Records contained in a dataset:
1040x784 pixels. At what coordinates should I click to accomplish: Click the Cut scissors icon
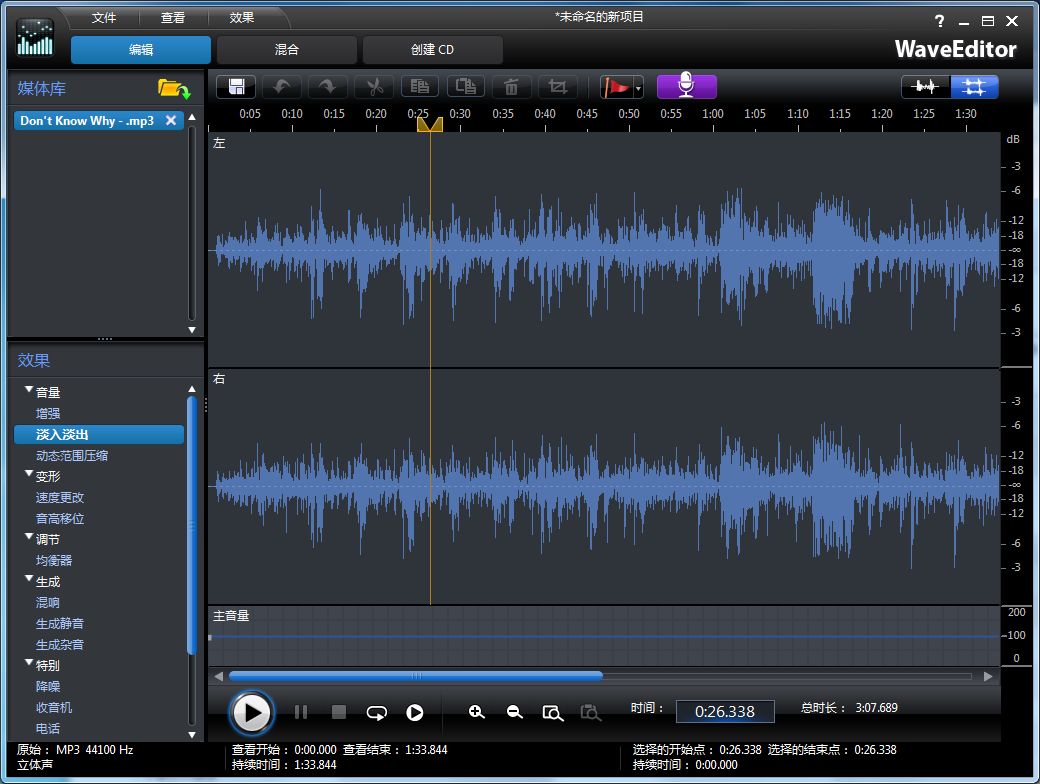375,87
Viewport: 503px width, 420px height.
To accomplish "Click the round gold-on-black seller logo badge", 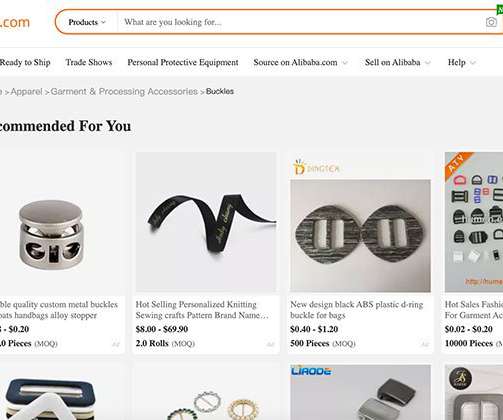I will point(460,379).
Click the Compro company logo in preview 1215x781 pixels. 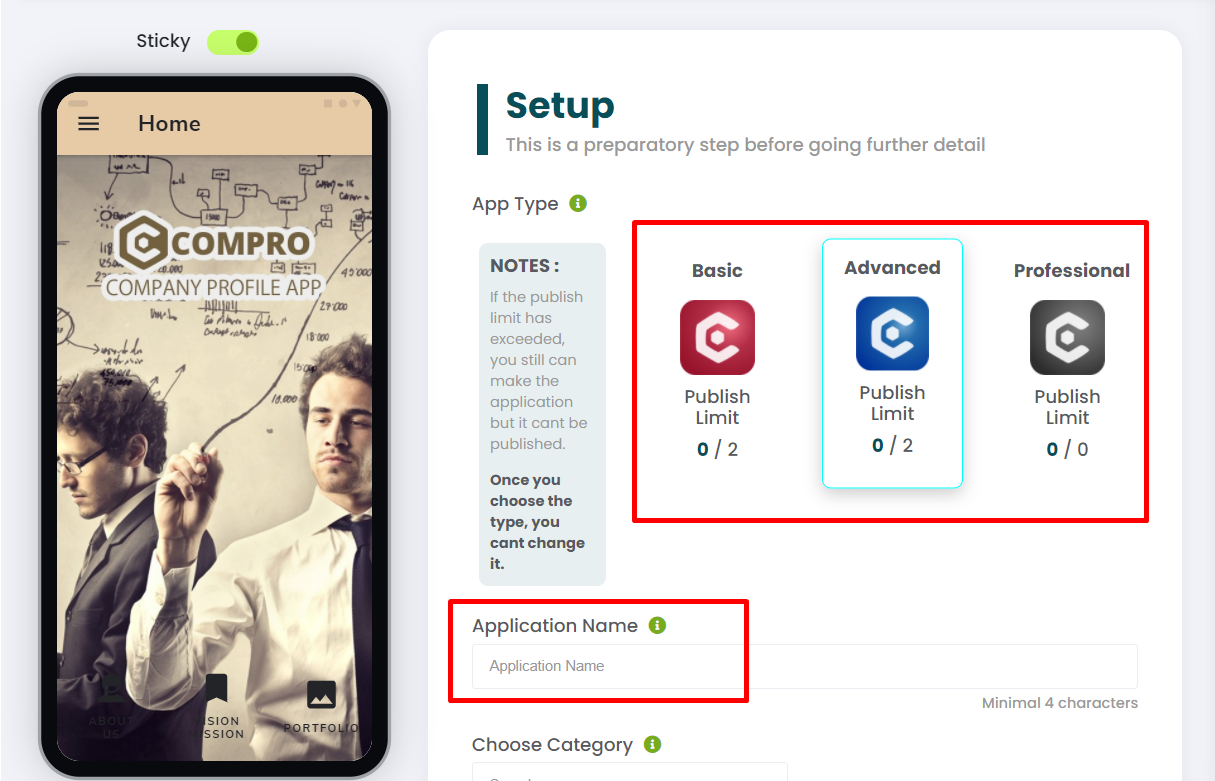[x=214, y=256]
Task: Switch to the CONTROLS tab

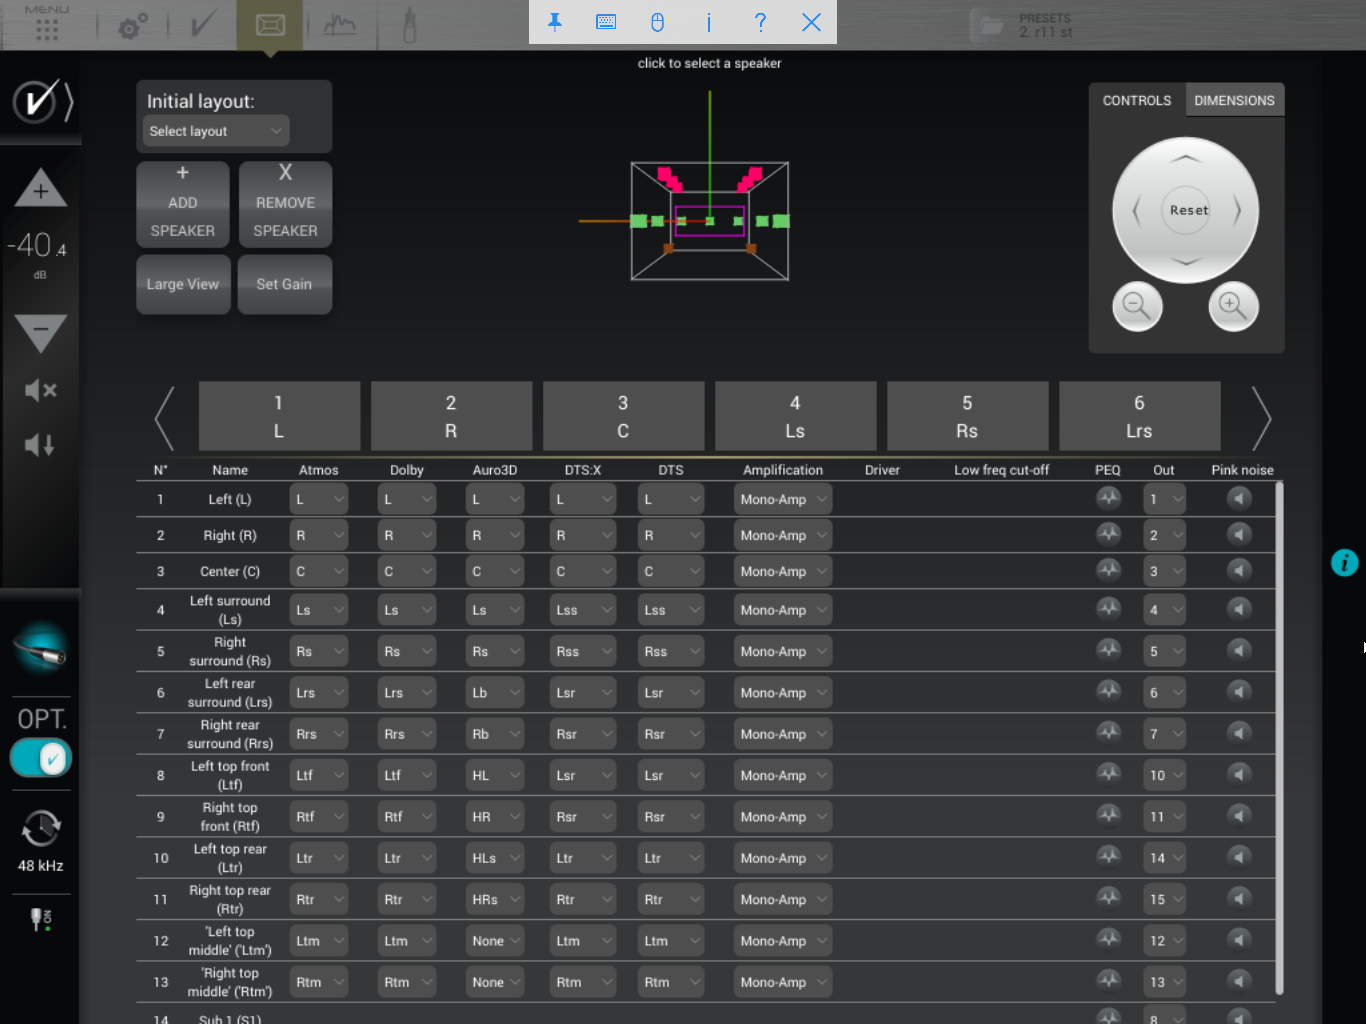Action: pos(1136,100)
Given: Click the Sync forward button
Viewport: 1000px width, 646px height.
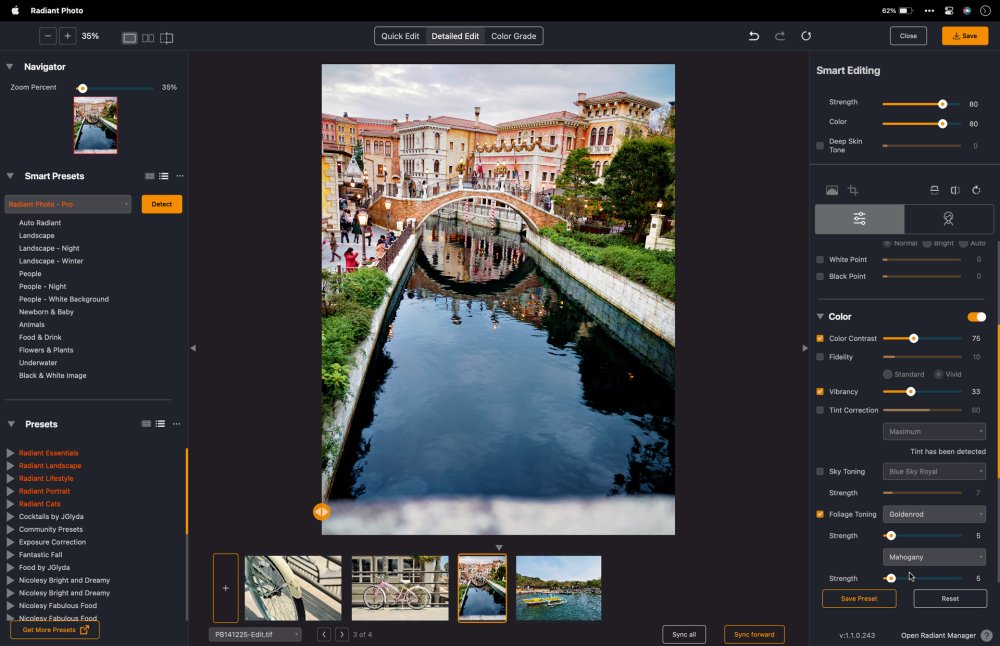Looking at the screenshot, I should point(754,634).
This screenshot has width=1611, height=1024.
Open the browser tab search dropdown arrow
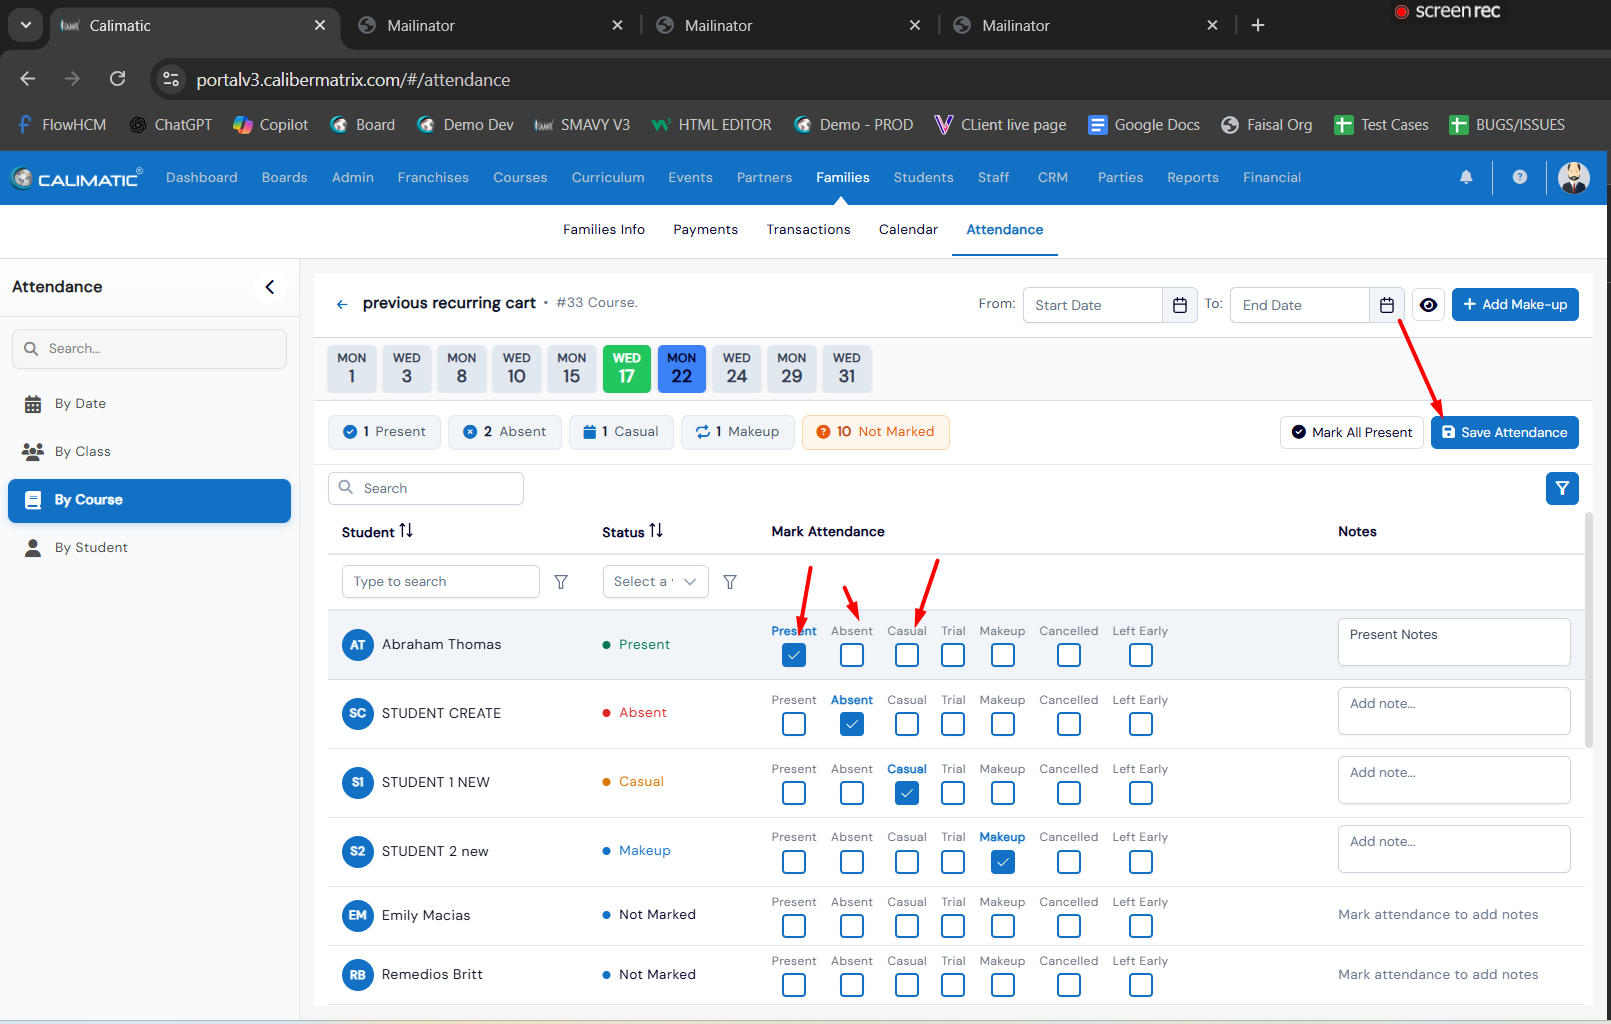pyautogui.click(x=25, y=25)
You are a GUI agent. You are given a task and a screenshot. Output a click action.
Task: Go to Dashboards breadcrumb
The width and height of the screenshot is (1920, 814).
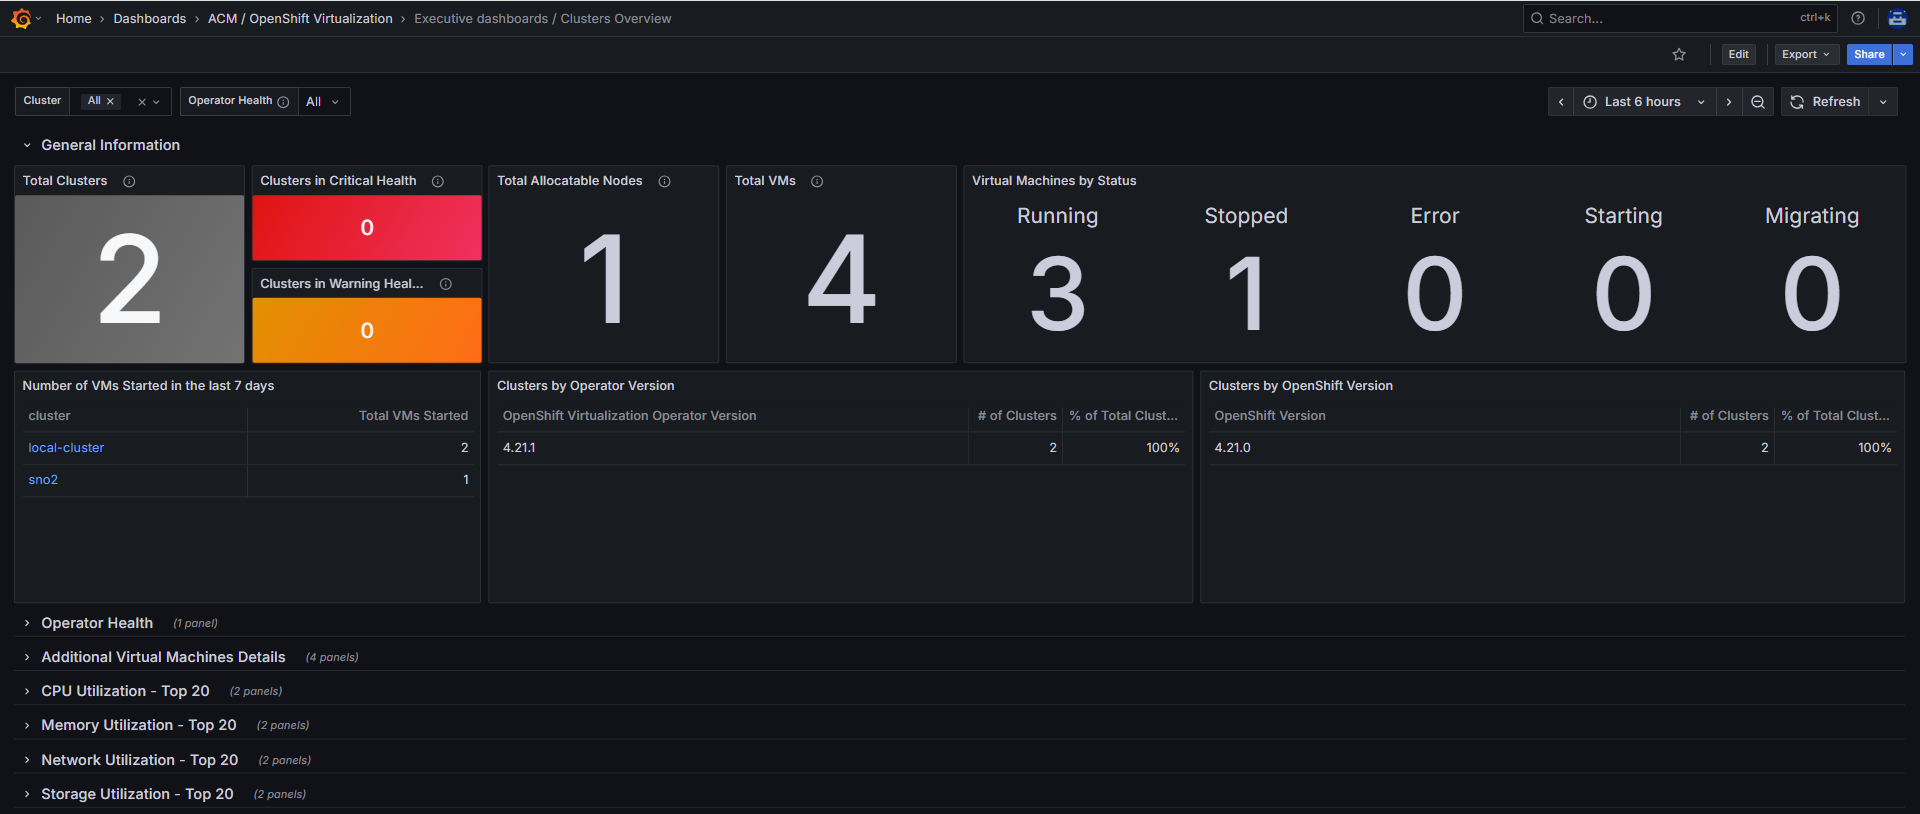pyautogui.click(x=149, y=18)
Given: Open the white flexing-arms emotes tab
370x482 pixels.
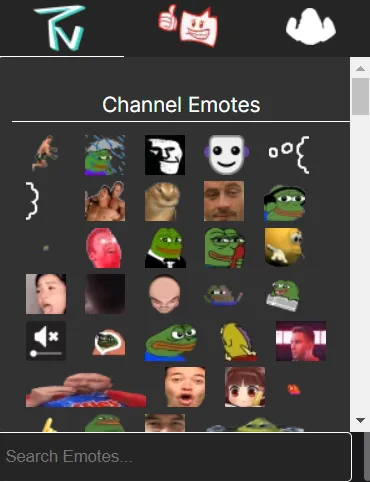Looking at the screenshot, I should tap(311, 27).

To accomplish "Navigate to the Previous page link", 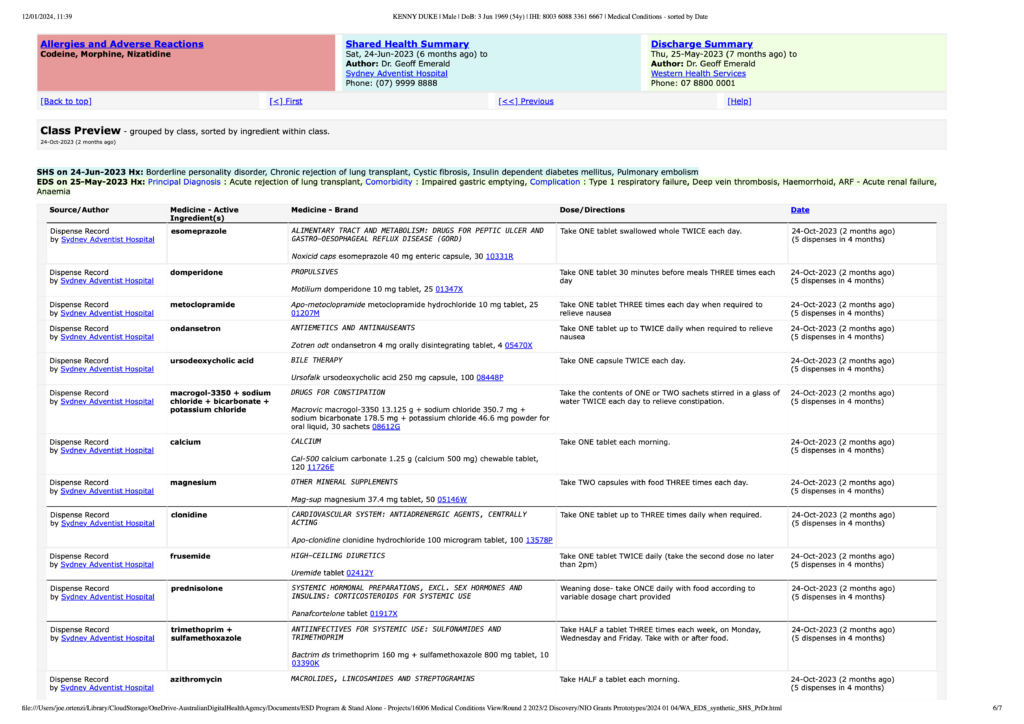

- **WHAT NEEDS TO BE DONE**
Starting with the line containing "370x482 pixels." and ending with the last line of the records above, write out each line exactly; no pictures.

- **TASK RESPONSE**
370x482 pixels.
Looking at the screenshot, I should tap(311, 27).

To accomplish "Navigate to the Previous page link", 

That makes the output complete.